[INFORMATION PROVIDED]
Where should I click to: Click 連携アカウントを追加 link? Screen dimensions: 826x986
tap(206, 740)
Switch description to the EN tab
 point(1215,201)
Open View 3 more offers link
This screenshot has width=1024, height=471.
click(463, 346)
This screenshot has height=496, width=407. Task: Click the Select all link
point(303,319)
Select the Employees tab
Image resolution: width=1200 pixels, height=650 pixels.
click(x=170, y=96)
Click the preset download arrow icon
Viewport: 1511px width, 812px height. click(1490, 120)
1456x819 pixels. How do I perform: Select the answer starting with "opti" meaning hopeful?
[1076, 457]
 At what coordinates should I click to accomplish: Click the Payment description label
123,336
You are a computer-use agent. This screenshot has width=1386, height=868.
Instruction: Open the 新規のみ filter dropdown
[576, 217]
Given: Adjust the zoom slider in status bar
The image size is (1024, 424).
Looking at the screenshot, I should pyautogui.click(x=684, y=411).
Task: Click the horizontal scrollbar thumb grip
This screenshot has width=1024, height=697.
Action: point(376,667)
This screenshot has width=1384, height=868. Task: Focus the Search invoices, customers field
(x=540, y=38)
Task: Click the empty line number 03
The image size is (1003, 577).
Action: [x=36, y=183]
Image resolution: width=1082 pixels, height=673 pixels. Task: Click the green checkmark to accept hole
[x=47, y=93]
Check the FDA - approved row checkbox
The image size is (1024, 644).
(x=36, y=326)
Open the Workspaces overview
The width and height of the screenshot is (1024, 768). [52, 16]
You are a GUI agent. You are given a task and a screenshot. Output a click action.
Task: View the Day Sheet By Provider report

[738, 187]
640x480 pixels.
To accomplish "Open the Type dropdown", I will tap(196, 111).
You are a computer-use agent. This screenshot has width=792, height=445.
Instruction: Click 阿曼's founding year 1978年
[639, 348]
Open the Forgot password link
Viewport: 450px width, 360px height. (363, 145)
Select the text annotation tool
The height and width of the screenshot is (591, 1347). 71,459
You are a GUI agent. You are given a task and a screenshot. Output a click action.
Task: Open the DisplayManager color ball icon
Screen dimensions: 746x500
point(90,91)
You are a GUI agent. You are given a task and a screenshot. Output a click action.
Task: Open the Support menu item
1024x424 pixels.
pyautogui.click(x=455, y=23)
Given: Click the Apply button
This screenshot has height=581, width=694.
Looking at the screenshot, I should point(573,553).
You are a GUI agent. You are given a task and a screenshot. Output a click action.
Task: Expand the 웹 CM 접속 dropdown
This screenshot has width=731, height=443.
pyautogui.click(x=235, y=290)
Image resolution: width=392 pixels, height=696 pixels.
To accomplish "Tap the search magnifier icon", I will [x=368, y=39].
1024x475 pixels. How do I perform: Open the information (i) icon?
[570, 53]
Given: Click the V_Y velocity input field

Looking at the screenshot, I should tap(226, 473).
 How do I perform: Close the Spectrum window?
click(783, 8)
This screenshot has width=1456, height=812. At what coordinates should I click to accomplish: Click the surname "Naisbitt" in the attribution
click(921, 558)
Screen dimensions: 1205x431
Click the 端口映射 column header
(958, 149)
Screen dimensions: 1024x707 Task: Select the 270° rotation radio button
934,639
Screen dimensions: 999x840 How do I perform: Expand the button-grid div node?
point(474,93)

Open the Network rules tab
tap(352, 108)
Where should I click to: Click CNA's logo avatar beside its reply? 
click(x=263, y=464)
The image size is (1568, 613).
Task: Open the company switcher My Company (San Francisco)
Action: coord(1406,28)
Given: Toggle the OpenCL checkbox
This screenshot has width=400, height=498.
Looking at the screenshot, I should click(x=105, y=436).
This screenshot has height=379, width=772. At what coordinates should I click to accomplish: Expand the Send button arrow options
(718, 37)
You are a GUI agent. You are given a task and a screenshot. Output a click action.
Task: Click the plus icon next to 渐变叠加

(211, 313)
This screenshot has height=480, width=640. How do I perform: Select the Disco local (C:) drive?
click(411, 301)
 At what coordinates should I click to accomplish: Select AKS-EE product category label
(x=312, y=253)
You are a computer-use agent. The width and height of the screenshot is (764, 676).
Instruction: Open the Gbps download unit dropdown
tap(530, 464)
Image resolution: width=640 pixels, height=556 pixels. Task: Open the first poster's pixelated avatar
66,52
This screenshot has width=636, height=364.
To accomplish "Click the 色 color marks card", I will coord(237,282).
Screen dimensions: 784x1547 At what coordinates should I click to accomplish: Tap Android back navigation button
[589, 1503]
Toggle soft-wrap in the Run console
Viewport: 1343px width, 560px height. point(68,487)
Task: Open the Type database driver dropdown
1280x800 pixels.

[ASSIGNMENT]
Reproduce the records above in their entirety, unchanged.

[TASK RESULT]
Where should I click to: Click 連携アカウントを追加 link? Screen dimensions: 826x986
tap(206, 740)
Switch description to the EN tab
 point(1215,201)
Open View 3 more offers link
This screenshot has width=1024, height=471.
click(463, 346)
This screenshot has height=496, width=407. Task: Click the Select all link
point(303,319)
Select the Employees tab
Image resolution: width=1200 pixels, height=650 pixels.
click(x=170, y=96)
Click the preset download arrow icon
Viewport: 1511px width, 812px height. click(1490, 120)
1456x819 pixels. How do I perform: Select the answer starting with "opti" meaning hopeful?
[1076, 457]
 At what coordinates should I click to accomplish: Click the Payment description label
123,336
You are a computer-use agent. This screenshot has width=1386, height=868.
Instruction: Open the 新規のみ filter dropdown
[576, 217]
Given: Adjust the zoom slider in status bar
The image size is (1024, 424).
Looking at the screenshot, I should pyautogui.click(x=684, y=411).
Task: Click the horizontal scrollbar thumb grip
This screenshot has width=1024, height=697.
Action: point(376,667)
This screenshot has width=1384, height=868. Task: Focus the Search invoices, customers field
(x=540, y=38)
Task: Click the empty line number 03
The image size is (1003, 577).
Action: [x=36, y=183]
Image resolution: width=1082 pixels, height=673 pixels. Task: Click the green checkmark to accept hole
[x=47, y=93]
Check the FDA - approved row checkbox
The image size is (1024, 644).
(x=36, y=326)
Open the Workspaces overview
The width and height of the screenshot is (1024, 768). [52, 16]
You are a GUI agent. You are given a task and a screenshot. Output a click action.
Task: View the Day Sheet By Provider report

[738, 187]
640x480 pixels.
To accomplish "Open the Type dropdown", I will tap(196, 111).
You are a computer-use agent. This screenshot has width=792, height=445.
Instruction: Click 阿曼's founding year 1978年
[639, 348]
Open the Forgot password link
Viewport: 450px width, 360px height. (363, 145)
Select the text annotation tool
The height and width of the screenshot is (591, 1347). 71,459
You are a GUI agent. You are given a task and a screenshot. Output a click action.
Task: Open the DisplayManager color ball icon
Screen dimensions: 746x500
point(90,91)
You are a GUI agent. You are given a task and a screenshot. Output a click action.
Task: Open the Support menu item
1024x424 pixels.
pyautogui.click(x=455, y=23)
Given: Click the Apply button
This screenshot has height=581, width=694.
Looking at the screenshot, I should point(573,553).
You are a GUI agent. You are given a task and a screenshot. Output a click action.
Task: Expand the 웹 CM 접속 dropdown
This screenshot has width=731, height=443.
pyautogui.click(x=235, y=290)
Image resolution: width=392 pixels, height=696 pixels.
To accomplish "Tap the search magnifier icon", I will [x=368, y=39].
1024x475 pixels. How do I perform: Open the information (i) icon?
[570, 53]
Given: Click the V_Y velocity input field

Looking at the screenshot, I should tap(226, 473).
 How do I perform: Close the Spectrum window?
click(783, 8)
This screenshot has width=1456, height=812. At what coordinates should I click to accomplish: Click the surname "Naisbitt" in the attribution
click(921, 558)
Screen dimensions: 1205x431
Click the 端口映射 column header
(958, 149)
Screen dimensions: 1024x707 Task: Select the 270° rotation radio button
934,639
Screen dimensions: 999x840 How do I perform: Expand the button-grid div node?
point(474,93)

Open the Network rules tab
tap(352, 108)
Where should I click to: Click CNA's logo avatar beside its reply? 
click(x=263, y=464)
The image size is (1568, 613).
Task: Open the company switcher My Company (San Francisco)
Action: coord(1406,28)
Given: Toggle the OpenCL checkbox
This screenshot has width=400, height=498.
Looking at the screenshot, I should click(x=105, y=436).
This screenshot has height=379, width=772. At what coordinates should I click to accomplish: Expand the Send button arrow options
(718, 37)
You are a GUI agent. You are given a task and a screenshot. Output a click action.
Task: Click the plus icon next to 渐变叠加

(211, 313)
This screenshot has height=480, width=640. How do I perform: Select the Disco local (C:) drive?
click(411, 301)
 At what coordinates should I click to accomplish: Select AKS-EE product category label
(x=312, y=253)
You are a computer-use agent. The width and height of the screenshot is (764, 676).
Instruction: Open the Gbps download unit dropdown
tap(530, 464)
Image resolution: width=640 pixels, height=556 pixels. Task: Open the first poster's pixelated avatar
66,52
This screenshot has width=636, height=364.
To accomplish "Click the 色 color marks card", I will coord(237,282).
Screen dimensions: 784x1547 At what coordinates should I click to accomplish: Tap Android back navigation button
[589, 1503]
Toggle soft-wrap in the Run console
Viewport: 1343px width, 560px height. point(68,487)
Task: Open the Type database driver dropdown
1280x800 pixels.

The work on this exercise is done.